Can you rewrite the entries below with every "Instruction" swapped for "Directive" and nothing else changed?
┌────────
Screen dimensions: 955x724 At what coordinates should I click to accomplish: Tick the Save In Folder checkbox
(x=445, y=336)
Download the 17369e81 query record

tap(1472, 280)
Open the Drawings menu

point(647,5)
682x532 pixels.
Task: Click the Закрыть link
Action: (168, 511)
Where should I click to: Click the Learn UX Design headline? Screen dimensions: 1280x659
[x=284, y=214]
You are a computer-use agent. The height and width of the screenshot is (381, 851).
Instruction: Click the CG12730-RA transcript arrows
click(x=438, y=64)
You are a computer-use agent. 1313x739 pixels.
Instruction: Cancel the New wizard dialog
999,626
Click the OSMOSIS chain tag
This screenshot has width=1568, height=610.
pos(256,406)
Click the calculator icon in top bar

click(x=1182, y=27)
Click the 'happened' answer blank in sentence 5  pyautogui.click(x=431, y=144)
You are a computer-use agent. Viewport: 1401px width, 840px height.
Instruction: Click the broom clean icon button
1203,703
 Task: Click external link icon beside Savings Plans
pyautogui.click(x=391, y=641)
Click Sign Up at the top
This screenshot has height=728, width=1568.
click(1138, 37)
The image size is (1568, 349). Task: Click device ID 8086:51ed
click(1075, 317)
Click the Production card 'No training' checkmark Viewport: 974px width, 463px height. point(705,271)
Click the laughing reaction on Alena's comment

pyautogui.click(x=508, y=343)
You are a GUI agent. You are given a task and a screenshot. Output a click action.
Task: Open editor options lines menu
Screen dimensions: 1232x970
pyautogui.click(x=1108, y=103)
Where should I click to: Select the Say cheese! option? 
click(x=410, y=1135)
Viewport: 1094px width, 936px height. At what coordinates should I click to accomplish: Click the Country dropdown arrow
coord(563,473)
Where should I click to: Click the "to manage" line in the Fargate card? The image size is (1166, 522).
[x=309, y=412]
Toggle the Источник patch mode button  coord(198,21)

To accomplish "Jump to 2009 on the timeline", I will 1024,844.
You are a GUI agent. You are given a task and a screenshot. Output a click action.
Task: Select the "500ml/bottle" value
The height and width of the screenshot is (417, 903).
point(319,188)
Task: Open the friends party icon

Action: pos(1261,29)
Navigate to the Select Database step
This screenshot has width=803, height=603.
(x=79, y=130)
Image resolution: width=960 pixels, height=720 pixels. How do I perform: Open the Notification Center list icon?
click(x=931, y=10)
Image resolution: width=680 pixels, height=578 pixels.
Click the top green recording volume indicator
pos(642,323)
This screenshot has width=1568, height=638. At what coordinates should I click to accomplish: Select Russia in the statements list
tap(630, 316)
└────────
- **Task response**
Screen dimensions: 955x724 At what coordinates should I click to accomplish: Tick the Save In Folder checkbox
(x=445, y=336)
Download the 17369e81 query record

tap(1472, 280)
Open the Drawings menu

point(647,5)
682x532 pixels.
Task: Click the Закрыть link
Action: (168, 511)
Where should I click to: Click the Learn UX Design headline? Screen dimensions: 1280x659
[x=284, y=214]
You are a computer-use agent. The height and width of the screenshot is (381, 851).
Directive: Click the CG12730-RA transcript arrows
click(x=438, y=64)
You are a computer-use agent. 1313x739 pixels.
Directive: Cancel the New wizard dialog
999,626
Click the OSMOSIS chain tag
This screenshot has width=1568, height=610.
pos(256,406)
Click the calculator icon in top bar

click(x=1182, y=27)
Click the 'happened' answer blank in sentence 5  pyautogui.click(x=431, y=144)
You are a computer-use agent. Viewport: 1401px width, 840px height.
Directive: Click the broom clean icon button
1203,703
 Task: Click external link icon beside Savings Plans
pyautogui.click(x=391, y=641)
Click Sign Up at the top
This screenshot has height=728, width=1568.
click(1138, 37)
The image size is (1568, 349). Task: Click device ID 8086:51ed
click(1075, 317)
Click the Production card 'No training' checkmark Viewport: 974px width, 463px height. point(705,271)
Click the laughing reaction on Alena's comment

pyautogui.click(x=508, y=343)
You are a GUI agent. You are given a task and a screenshot. Output a click action.
Task: Open editor options lines menu
Screen dimensions: 1232x970
pyautogui.click(x=1108, y=103)
Where should I click to: Select the Say cheese! option? 
click(x=410, y=1135)
Viewport: 1094px width, 936px height. At what coordinates should I click to accomplish: Click the Country dropdown arrow
coord(563,473)
Where should I click to: Click the "to manage" line in the Fargate card? The image size is (1166, 522).
[x=309, y=412]
Toggle the Источник patch mode button  coord(198,21)

To accomplish "Jump to 2009 on the timeline", I will 1024,844.
You are a GUI agent. You are given a task and a screenshot. Output a click action.
Task: Select the "500ml/bottle" value
The height and width of the screenshot is (417, 903).
point(319,188)
Task: Open the friends party icon

Action: pos(1261,29)
Navigate to the Select Database step
This screenshot has width=803, height=603.
(x=79, y=130)
Image resolution: width=960 pixels, height=720 pixels. How do I perform: Open the Notification Center list icon?
click(x=931, y=10)
Image resolution: width=680 pixels, height=578 pixels.
Click the top green recording volume indicator
pos(642,323)
This screenshot has width=1568, height=638. At what coordinates should I click to accomplish: Select Russia in the statements list
tap(630, 316)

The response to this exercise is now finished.